• **Extrait du document**:
━━━━━━━━
Un avis du Conseil, du 18 juin 1809, a décidé que la compétence des conseils de préfecture doit s'étendre à toutes les usurpations de biens communaux faites depuis la loi du 10 juillet 1793 jusqu'à celle du 9 ventôse an XII, lors même qu'il n'y a pas cu de partage exécuté, mais seulement lorsqu'il s'agit de l'intérêt de la commune contre les usurpateurs, et que la qualité de communal n'est pas contestée au terrain en litige. Si le détenteur nie l'usurpation, et se prétend propriétaire à tout autre titre qu'un partage, la question est de la compétence des tribunaux ordinaires. (Ord. 23 juin 1819, art. 6.) Un décret du 4me jour compl. an XIII, basé sur des vues toutes politiques, veut, contrairement aux règles ordinaires, que les décisions des conseils de préfecture, rendues en vertu de l'art. 6 de la loi du 9 ventôse an XII, ne soient mises à exécution qu'après avoir été soumises au Conseil d'État pour être confirmées par une ordonnance rendue sur le rapport du ministre de l'intérieur. C'est seulement quand l'arrêté a été approuvé par l'ordonnance qu'on peut se pourvoir par la voie contentieuse. (Arrêts des 10 sept. 1835, 28 avril 1836.)
━━━━━━━━
• **Extrait des données**:
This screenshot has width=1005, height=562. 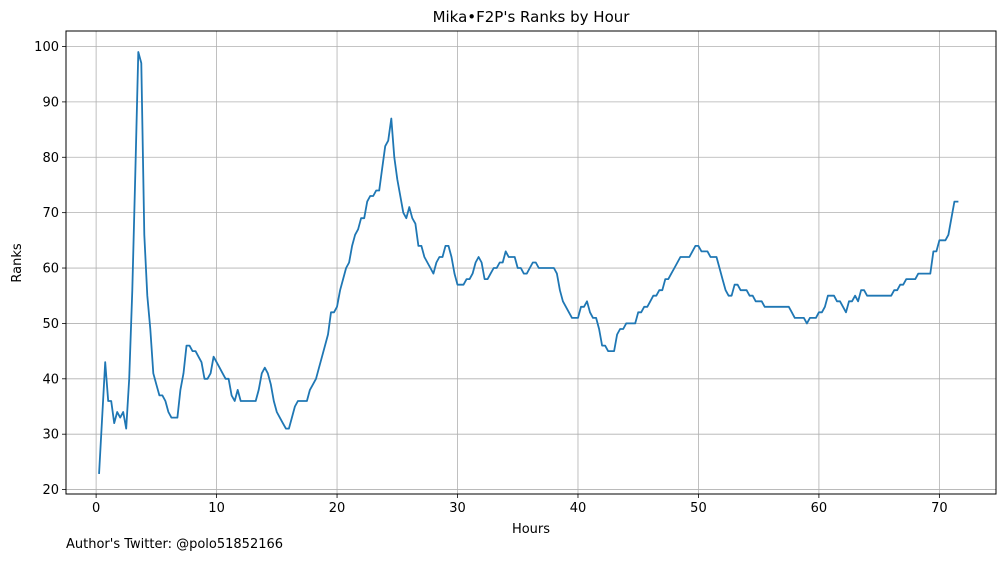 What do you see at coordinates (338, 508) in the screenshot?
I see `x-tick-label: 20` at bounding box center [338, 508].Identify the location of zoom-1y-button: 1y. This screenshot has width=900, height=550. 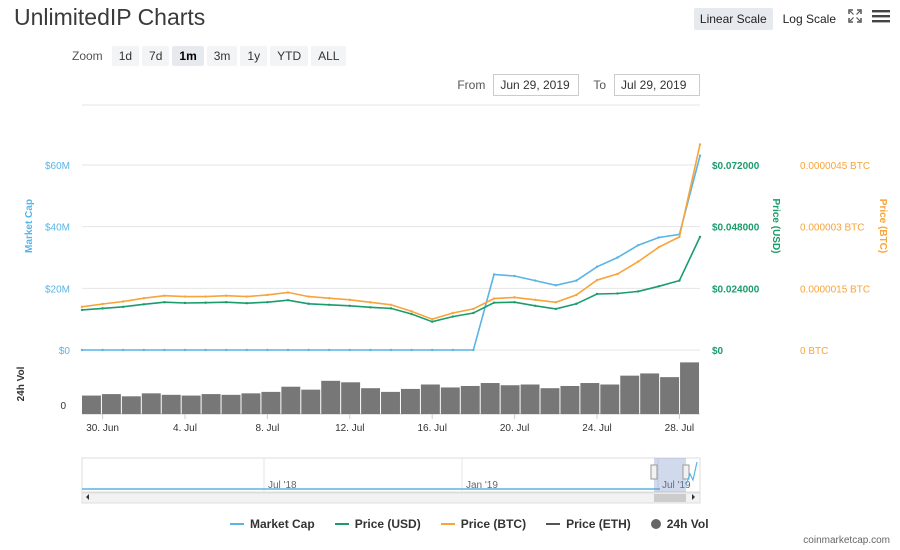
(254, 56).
━━━━━━━━
• **Consigne**: Relevez tous les actes (avis, lois, ordonnances, décrets, arrêts) que l'extrait sur les biens communaux cite avec une date, en donnant chacun avec sa date.

• **Réponse**:
- Avis du Conseil du 18 juin 1809
- Loi du 10 juillet 1793
- Loi du 9 ventôse an XII
- Ordonnance du 23 juin 1819
- Décret du 4me jour complémentaire an XIII
- Arrêt du 10 septembre 1835
- Arrêt du 28 avril 1836